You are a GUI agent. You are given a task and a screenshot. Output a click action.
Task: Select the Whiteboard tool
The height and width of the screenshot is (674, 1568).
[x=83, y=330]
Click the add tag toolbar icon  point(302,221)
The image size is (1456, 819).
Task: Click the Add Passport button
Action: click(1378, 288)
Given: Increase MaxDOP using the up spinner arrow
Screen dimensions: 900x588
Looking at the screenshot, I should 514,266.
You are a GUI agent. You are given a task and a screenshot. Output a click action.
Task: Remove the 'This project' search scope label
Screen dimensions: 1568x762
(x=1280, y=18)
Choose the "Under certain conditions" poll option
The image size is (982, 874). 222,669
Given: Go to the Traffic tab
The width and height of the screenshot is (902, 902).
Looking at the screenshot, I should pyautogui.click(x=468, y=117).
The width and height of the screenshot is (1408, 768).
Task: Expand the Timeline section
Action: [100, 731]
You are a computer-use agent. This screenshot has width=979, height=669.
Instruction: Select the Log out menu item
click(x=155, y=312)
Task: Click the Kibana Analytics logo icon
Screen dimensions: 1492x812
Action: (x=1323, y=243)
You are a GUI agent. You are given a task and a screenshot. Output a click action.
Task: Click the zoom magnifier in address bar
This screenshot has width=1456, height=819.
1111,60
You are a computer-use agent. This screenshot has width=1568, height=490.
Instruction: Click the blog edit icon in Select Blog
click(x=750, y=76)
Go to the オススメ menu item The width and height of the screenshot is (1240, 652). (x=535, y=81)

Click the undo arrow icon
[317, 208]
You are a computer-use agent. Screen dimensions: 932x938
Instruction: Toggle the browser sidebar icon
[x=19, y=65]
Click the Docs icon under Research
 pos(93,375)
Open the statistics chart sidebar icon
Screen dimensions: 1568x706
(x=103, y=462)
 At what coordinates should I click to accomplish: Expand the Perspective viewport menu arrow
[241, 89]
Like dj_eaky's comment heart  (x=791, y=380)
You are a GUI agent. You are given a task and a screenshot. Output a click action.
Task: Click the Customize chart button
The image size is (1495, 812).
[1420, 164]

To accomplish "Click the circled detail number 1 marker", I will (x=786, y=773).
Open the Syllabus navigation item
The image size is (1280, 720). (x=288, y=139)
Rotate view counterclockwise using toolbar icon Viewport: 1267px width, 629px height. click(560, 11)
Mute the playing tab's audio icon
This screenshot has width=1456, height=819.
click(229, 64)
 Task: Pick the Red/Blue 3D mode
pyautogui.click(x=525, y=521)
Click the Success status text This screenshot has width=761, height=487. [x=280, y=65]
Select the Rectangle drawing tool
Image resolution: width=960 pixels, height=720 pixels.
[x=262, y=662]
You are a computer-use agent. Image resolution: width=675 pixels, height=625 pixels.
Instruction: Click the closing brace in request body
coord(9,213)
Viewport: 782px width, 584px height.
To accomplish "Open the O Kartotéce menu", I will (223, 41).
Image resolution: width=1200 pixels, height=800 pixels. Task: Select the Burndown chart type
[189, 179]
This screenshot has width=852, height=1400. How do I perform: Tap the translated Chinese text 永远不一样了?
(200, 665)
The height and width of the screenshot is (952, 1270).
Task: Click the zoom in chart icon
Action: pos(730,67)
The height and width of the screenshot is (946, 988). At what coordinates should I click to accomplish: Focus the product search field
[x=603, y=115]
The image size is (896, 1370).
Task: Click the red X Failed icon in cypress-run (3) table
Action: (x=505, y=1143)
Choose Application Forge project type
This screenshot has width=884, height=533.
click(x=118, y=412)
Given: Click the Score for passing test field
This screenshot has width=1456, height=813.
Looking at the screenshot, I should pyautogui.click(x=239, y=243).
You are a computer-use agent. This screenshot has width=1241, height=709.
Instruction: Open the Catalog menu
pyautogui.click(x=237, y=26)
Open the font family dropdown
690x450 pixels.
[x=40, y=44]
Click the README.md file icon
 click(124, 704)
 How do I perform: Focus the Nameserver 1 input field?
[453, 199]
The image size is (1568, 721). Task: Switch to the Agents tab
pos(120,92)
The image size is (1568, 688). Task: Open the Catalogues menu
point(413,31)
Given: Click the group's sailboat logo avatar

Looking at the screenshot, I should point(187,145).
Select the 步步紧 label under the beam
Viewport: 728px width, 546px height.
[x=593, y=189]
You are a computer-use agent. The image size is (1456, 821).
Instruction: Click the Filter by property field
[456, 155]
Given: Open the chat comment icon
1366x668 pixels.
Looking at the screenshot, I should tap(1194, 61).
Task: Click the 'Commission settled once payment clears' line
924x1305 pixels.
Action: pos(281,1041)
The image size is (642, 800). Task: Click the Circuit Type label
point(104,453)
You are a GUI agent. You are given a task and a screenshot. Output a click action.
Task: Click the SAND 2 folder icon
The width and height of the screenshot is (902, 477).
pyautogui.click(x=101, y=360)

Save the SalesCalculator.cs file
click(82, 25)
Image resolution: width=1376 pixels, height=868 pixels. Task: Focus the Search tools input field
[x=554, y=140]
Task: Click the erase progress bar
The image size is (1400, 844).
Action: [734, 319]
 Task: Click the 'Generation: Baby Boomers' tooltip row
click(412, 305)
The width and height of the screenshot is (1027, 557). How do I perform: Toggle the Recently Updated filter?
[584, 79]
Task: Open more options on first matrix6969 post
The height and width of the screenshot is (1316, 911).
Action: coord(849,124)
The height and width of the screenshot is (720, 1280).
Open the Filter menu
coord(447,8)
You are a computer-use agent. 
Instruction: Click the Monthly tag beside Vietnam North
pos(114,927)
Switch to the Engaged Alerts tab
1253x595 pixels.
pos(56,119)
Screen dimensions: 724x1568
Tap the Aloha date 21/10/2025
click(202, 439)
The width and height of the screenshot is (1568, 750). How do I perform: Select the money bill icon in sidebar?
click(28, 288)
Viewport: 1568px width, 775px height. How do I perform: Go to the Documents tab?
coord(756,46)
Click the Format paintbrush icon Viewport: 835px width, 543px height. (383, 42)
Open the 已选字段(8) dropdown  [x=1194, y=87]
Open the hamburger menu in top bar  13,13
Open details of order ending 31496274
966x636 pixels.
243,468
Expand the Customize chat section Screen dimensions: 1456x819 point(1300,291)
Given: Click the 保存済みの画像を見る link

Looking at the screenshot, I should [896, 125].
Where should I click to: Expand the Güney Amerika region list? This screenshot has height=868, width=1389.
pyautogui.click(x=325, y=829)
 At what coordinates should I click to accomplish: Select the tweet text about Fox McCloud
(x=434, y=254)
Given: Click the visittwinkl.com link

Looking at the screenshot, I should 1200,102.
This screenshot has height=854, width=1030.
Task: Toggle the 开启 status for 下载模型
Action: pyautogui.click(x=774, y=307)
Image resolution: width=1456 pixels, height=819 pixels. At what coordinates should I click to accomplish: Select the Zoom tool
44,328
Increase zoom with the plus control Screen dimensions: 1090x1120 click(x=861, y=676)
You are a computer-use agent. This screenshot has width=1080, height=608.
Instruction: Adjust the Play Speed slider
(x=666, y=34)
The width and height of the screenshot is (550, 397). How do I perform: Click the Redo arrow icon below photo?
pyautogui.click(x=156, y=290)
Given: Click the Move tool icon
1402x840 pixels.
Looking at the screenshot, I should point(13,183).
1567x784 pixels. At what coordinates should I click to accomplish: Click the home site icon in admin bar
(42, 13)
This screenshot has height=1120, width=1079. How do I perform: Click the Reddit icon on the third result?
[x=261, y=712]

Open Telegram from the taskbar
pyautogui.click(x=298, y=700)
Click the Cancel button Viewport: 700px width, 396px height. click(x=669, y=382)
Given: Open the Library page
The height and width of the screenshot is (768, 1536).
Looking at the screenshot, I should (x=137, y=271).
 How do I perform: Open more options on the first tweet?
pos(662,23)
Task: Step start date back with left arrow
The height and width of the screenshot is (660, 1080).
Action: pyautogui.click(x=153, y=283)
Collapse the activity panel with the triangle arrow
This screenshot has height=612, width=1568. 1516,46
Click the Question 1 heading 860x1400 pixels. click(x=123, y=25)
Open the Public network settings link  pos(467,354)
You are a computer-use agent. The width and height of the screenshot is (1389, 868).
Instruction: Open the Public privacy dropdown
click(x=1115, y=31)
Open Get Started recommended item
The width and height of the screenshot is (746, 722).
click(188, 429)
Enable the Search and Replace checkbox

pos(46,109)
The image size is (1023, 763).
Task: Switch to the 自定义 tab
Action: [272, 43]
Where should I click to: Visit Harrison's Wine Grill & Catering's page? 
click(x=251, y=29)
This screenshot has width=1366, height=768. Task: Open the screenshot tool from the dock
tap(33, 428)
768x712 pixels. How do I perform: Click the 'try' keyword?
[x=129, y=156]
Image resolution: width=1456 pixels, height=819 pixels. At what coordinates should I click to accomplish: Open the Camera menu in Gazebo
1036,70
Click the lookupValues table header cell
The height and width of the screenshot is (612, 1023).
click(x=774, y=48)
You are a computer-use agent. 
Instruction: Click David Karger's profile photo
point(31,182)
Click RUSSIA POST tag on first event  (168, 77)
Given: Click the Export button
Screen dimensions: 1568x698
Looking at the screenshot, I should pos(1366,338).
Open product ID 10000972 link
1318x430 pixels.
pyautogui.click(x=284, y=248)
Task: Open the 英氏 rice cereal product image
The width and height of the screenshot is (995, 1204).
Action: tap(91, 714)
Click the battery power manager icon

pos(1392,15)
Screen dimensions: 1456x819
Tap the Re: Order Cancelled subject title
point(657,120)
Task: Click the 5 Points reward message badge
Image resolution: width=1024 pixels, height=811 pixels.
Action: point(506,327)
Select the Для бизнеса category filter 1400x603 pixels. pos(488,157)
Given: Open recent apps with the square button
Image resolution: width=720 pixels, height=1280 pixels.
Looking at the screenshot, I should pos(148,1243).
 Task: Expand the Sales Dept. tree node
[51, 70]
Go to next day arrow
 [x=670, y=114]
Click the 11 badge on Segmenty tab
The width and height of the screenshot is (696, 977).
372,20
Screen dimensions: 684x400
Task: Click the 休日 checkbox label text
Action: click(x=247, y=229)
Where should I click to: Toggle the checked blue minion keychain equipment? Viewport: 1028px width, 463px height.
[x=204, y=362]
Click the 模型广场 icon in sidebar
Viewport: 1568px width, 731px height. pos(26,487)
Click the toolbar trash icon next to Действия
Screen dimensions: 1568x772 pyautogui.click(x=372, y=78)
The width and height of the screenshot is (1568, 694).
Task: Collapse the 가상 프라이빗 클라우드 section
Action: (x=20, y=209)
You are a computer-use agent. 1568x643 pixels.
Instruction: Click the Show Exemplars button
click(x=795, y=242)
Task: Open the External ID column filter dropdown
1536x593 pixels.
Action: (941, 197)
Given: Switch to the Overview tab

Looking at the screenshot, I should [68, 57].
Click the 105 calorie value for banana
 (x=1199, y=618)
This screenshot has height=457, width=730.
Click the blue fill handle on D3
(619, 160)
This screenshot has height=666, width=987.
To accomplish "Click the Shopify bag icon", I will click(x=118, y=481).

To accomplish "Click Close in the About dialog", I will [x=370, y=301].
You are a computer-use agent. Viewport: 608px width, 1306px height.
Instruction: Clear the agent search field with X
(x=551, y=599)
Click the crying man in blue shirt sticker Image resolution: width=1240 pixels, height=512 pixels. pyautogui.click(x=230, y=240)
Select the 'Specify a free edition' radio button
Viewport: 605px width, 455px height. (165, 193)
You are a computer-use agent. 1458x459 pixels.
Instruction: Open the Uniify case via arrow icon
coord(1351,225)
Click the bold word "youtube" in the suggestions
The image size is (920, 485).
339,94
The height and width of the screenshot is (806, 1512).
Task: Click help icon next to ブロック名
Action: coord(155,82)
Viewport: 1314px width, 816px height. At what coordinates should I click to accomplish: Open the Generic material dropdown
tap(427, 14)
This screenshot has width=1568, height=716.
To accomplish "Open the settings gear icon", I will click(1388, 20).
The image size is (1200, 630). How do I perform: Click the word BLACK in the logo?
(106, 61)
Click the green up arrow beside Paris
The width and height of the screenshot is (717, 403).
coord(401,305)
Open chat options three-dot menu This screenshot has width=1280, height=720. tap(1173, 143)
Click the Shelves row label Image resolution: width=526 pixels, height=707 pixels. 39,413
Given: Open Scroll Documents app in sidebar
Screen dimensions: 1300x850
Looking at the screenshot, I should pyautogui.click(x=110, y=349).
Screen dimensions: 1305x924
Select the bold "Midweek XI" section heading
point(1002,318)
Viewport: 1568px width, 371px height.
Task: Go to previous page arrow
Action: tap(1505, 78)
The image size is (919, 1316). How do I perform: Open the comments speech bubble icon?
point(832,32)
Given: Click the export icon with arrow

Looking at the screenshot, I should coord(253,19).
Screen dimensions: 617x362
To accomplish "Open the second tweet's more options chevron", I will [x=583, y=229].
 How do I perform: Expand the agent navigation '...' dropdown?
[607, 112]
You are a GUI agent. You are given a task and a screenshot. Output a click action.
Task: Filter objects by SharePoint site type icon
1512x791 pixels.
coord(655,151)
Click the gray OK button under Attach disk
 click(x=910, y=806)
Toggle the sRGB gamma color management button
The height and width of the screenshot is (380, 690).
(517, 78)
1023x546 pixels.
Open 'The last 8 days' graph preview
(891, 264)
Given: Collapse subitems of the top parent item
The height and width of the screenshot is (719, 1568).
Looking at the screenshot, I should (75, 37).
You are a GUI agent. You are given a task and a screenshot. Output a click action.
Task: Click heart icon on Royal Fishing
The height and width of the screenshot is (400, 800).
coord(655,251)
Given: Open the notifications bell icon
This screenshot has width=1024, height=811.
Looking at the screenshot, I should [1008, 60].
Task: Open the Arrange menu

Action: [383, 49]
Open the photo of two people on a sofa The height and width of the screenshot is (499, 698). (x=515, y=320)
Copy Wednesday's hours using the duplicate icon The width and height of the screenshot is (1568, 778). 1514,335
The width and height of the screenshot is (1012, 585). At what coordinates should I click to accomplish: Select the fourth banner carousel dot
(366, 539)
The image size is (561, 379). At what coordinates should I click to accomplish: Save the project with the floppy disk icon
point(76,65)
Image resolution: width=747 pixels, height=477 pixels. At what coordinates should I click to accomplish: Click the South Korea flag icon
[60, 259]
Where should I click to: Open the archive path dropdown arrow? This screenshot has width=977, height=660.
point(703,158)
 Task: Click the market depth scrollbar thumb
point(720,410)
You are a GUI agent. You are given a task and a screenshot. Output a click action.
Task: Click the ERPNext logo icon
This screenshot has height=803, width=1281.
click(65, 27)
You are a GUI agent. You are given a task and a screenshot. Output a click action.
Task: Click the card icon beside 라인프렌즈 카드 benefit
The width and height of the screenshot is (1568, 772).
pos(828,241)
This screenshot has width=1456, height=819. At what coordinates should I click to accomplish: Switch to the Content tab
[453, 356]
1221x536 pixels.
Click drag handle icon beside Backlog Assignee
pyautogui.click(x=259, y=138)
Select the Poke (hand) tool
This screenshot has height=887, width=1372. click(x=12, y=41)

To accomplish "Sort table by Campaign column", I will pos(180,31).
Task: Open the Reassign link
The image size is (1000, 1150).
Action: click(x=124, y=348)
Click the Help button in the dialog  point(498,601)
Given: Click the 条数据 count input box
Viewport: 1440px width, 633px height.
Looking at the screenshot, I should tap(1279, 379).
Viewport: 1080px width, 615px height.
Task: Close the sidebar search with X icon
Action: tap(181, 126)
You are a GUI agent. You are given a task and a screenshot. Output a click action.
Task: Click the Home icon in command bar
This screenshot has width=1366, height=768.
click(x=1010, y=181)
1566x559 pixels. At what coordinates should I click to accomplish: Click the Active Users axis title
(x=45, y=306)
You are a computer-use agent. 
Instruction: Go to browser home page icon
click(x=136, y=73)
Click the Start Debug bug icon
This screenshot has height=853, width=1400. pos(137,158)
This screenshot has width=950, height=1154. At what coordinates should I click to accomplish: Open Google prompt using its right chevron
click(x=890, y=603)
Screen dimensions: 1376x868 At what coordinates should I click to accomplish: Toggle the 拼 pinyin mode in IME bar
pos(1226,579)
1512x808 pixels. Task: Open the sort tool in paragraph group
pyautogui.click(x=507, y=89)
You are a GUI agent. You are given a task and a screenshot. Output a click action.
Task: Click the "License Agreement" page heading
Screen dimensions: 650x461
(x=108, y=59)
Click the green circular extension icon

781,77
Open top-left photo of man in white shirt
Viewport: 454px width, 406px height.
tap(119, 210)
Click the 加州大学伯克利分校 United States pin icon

— Written task —
Pull out every line of the data above that contains the word "navigation". Only lines whose letters match its case count.

— Answer for this exercise —
Open the Syllabus navigation item
 How do I perform: Expand the agent navigation '...' dropdown?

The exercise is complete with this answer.